THE TASK: Each line of the data below goes into the copy exactly; pictures do not.

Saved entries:
────────

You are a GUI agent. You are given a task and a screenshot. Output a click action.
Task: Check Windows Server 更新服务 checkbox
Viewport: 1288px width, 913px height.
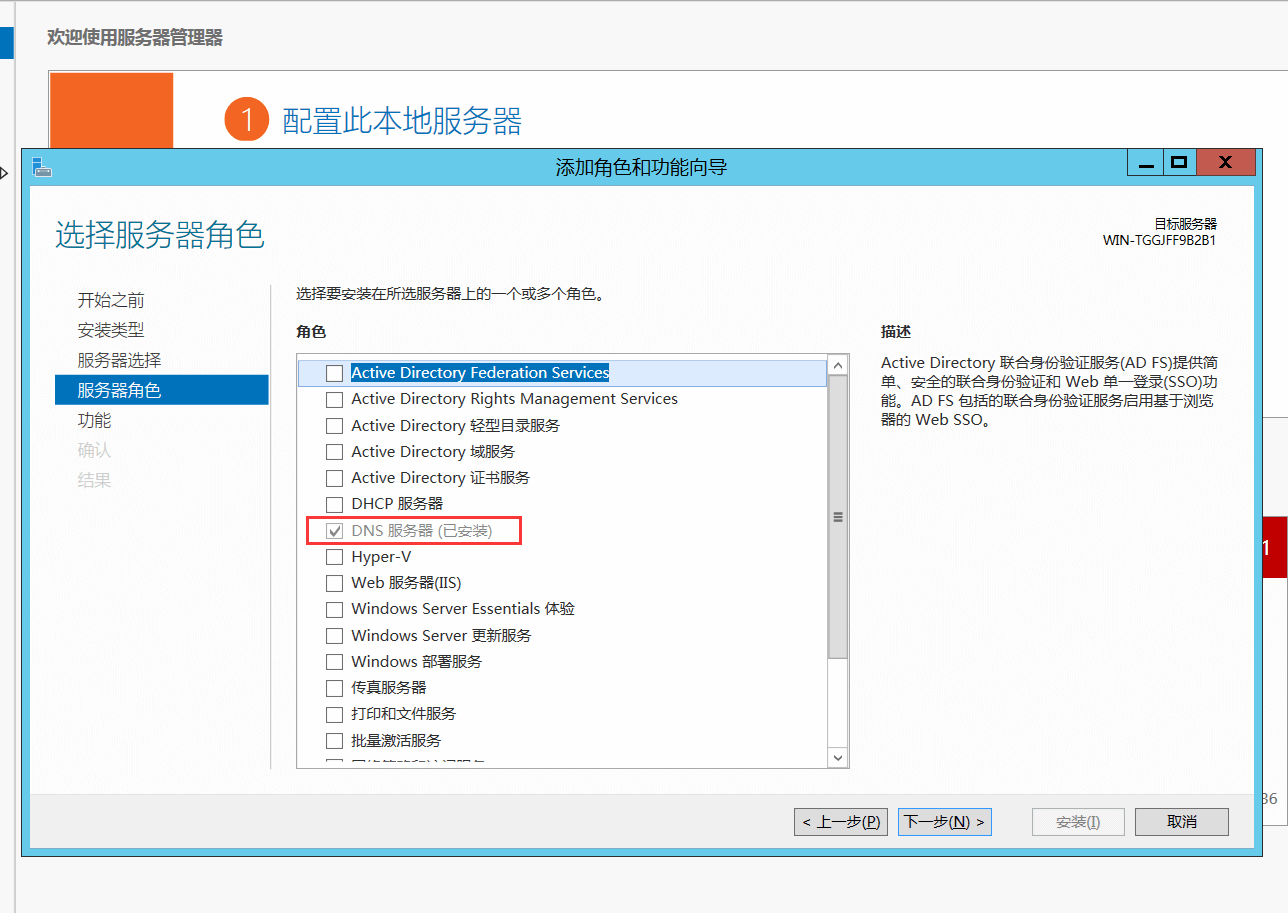(334, 636)
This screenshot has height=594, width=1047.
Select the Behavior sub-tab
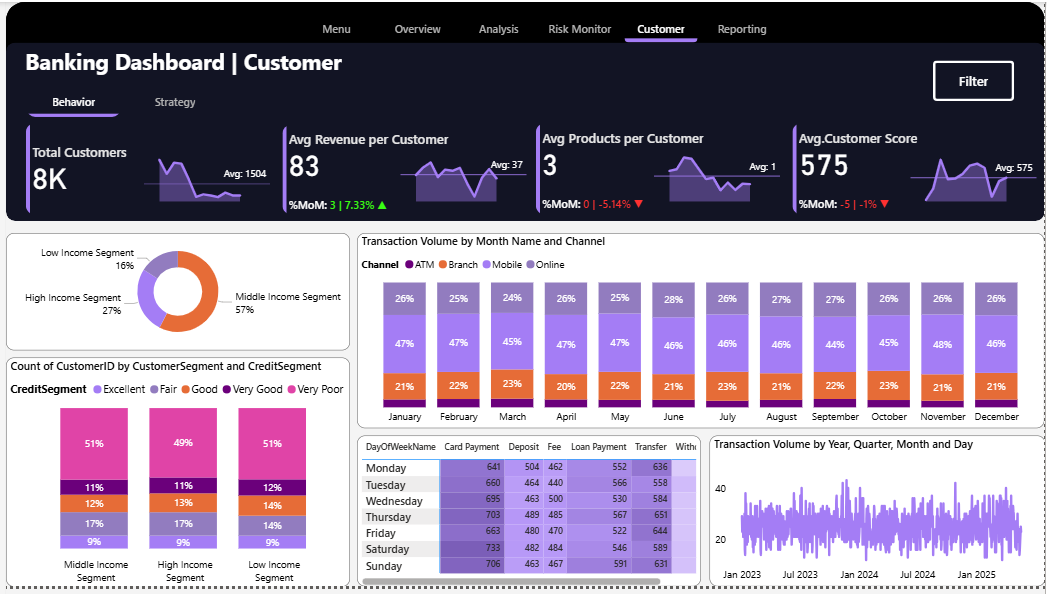pos(74,102)
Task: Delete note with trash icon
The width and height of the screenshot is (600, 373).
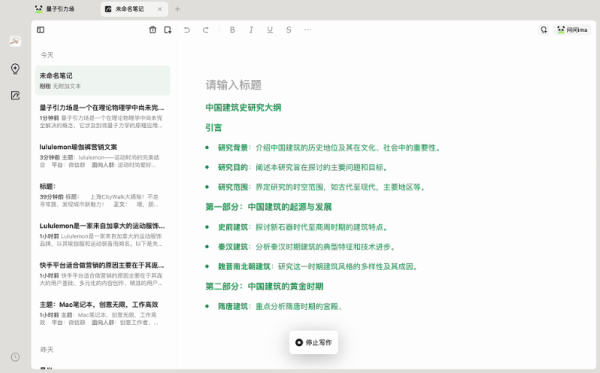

────────

RESPONSE TO THE EXERCISE:
You are a GUI agent. You are given a task and a screenshot. Output a click action.
Task: Check Windows Server 更新服务 checkbox
Viewport: 1288px width, 913px height.
(334, 636)
This screenshot has height=594, width=1047.
Select the Behavior sub-tab
pos(74,102)
Task: Delete note with trash icon
The width and height of the screenshot is (600, 373).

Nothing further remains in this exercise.